平均時給は前月比0.4%増、前年同月比2.9%増に

8月の非農業部門の雇用者数の前月差は20万1,000人増と、前月に比べて増加幅が拡大した。なお、7月は15万7,000人増から14万7,000人増へ、6月は24万8,000人増から20万8,000人増へとそれぞれ下方修正され、6~7月計で5万人の下方修正となった。7月から8月にかけての雇用増減の内訳を主要業種別にみると、製造業が3,000人減と前月(1万8,000人増)から減少に転じたほか、娯楽・接客業が1万7,000人増と前月(3万2,000人増)から増加幅が縮小した一方で、対事業所サービス業、教育・医療サービス業がそれぞれ5万3,000人増、運輸・倉庫業などが2万200人増となり、前月(3万7,000人増、4万1,000人増、6,600人増)から増加幅が拡大した。

平均時給は前月比0.4%増(7月:0.3%増)、前年同月比2.9%増(7月:2.7%増)の27.16ドル(7月:27.06ドル)となった。前年同月比の伸びが2.9%に達したのは、2009年6月以来、9年2カ月ぶり。

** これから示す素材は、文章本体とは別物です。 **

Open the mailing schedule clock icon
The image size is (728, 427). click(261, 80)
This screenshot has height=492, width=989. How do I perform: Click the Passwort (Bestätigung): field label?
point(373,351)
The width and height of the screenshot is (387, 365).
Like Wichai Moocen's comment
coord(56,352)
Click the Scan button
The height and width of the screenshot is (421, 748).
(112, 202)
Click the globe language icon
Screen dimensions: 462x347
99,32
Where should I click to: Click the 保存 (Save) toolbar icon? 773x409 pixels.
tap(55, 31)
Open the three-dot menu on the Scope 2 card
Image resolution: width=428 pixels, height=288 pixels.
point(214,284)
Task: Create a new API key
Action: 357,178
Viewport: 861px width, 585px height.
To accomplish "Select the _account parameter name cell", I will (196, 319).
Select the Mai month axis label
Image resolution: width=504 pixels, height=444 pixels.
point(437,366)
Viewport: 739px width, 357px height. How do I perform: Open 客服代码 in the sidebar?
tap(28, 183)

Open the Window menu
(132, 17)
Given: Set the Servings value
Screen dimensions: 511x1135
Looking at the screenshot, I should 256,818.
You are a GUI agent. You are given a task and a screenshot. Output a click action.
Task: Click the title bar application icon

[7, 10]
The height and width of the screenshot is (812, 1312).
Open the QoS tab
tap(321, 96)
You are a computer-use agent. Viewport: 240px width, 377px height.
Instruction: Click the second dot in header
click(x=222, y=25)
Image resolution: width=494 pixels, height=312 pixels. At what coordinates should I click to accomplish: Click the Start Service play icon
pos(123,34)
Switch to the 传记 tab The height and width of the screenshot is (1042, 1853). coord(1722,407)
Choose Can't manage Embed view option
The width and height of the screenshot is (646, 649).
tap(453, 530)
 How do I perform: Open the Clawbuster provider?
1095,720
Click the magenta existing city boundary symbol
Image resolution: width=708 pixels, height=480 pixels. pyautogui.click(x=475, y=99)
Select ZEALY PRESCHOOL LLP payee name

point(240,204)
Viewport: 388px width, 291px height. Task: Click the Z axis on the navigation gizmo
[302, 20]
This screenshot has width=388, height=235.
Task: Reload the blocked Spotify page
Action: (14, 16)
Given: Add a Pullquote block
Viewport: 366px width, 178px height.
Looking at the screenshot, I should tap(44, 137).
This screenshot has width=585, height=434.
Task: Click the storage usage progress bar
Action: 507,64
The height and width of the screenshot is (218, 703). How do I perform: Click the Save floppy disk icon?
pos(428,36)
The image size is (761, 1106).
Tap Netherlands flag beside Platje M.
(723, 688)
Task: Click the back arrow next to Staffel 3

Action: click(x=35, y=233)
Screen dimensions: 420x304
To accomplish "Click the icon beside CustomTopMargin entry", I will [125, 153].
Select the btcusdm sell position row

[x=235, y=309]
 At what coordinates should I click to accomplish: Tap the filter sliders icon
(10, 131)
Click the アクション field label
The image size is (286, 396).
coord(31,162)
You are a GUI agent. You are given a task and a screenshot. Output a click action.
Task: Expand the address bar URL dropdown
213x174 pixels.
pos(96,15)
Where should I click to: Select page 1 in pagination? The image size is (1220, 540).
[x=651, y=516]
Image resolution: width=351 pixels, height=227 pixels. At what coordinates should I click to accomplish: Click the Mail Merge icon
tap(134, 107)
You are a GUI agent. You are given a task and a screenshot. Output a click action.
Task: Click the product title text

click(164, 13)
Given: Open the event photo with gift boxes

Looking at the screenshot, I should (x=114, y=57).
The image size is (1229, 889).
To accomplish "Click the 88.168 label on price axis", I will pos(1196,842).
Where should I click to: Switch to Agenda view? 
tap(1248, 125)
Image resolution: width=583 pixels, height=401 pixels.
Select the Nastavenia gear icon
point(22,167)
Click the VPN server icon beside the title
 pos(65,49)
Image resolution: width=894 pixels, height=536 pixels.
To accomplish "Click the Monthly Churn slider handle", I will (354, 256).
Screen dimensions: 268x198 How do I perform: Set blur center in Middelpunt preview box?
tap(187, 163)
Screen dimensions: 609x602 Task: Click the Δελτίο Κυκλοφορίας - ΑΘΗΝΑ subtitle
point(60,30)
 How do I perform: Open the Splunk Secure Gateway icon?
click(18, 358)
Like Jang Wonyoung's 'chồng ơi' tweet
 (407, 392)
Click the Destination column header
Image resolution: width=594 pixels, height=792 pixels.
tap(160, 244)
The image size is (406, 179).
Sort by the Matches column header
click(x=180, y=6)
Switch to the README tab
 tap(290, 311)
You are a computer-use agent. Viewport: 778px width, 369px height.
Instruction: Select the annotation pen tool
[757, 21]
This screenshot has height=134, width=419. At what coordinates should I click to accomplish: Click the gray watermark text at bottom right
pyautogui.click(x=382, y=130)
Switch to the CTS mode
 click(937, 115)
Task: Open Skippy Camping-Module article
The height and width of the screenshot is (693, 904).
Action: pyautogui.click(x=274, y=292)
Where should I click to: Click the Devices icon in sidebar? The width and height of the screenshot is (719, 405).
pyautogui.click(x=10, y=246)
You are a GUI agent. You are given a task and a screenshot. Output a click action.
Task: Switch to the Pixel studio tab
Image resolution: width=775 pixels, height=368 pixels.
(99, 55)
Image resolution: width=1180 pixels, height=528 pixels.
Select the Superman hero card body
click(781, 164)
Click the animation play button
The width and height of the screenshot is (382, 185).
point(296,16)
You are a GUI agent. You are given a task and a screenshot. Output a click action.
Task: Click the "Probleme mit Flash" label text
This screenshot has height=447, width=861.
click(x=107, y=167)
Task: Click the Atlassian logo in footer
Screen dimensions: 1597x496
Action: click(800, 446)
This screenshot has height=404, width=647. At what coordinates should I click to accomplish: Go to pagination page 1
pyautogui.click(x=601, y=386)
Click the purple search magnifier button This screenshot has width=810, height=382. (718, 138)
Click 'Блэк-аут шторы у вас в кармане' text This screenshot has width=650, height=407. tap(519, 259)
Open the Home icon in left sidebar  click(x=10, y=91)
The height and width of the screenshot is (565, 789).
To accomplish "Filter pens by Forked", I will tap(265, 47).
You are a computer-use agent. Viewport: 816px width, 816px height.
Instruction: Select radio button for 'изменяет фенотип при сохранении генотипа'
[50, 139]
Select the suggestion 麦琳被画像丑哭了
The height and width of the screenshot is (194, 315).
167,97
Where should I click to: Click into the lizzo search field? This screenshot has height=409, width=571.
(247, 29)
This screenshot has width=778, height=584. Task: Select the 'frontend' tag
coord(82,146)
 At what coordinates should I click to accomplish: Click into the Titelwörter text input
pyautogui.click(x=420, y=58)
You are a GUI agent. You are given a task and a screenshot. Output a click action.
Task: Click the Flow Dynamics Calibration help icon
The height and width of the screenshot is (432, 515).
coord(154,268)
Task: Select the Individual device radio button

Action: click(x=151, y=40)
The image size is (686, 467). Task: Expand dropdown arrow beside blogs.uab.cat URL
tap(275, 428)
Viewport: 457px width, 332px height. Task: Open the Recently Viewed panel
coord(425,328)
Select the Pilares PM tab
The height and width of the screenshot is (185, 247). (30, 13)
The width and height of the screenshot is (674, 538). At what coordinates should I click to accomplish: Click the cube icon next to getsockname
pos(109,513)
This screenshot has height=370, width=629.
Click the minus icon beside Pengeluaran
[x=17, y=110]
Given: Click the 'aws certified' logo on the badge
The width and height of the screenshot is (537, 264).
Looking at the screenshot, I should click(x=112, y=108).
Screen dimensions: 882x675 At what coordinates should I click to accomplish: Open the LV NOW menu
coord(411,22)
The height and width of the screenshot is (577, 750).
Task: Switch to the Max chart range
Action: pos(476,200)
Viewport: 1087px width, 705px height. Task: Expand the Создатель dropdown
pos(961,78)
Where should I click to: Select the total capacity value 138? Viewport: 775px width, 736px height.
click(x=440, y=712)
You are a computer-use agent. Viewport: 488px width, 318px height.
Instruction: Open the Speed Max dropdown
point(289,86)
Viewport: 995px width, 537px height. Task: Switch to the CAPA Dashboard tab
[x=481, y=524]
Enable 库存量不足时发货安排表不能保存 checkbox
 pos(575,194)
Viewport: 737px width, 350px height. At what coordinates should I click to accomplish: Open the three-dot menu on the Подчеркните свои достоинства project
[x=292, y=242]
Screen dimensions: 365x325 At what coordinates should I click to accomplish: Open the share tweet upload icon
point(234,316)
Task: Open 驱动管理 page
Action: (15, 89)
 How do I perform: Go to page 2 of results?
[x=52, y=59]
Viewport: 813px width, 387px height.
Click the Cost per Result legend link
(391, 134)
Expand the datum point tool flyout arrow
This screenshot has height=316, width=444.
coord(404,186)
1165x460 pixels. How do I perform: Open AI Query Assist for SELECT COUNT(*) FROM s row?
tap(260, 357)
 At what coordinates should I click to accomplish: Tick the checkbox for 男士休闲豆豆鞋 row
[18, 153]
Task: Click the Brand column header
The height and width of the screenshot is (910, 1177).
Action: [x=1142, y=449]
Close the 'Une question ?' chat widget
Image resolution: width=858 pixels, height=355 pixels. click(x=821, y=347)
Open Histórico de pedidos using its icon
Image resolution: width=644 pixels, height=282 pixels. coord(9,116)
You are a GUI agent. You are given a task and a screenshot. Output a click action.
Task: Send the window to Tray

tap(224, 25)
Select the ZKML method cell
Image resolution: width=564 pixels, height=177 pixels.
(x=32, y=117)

投資銀行ジェフリーズのチーフエコノミスト、ウォード・マッカーシー氏は「労働市場は非常に良い状態」にあるとし、ここ数年の懸念だった賃金上昇率の伸びが大きかったことは「労働市場が正常化してきたことを最終確認するものだ」と述べた(ブルームバーグ9月7日)。一方で、現時点では経済の一部のみへの影響にとどまっているとみられるが、「最大の関心事は(トランプ政権による)関税(追加賦課)の影響だ」と指摘した。

(注1)失業率は、労働力人口(就業者+失業者)に占める失業者の割合。

(注2)労働参加率は、生産年齢人口(16歳以上の人口)に占める労働力人口(就業者+失業者)の割合。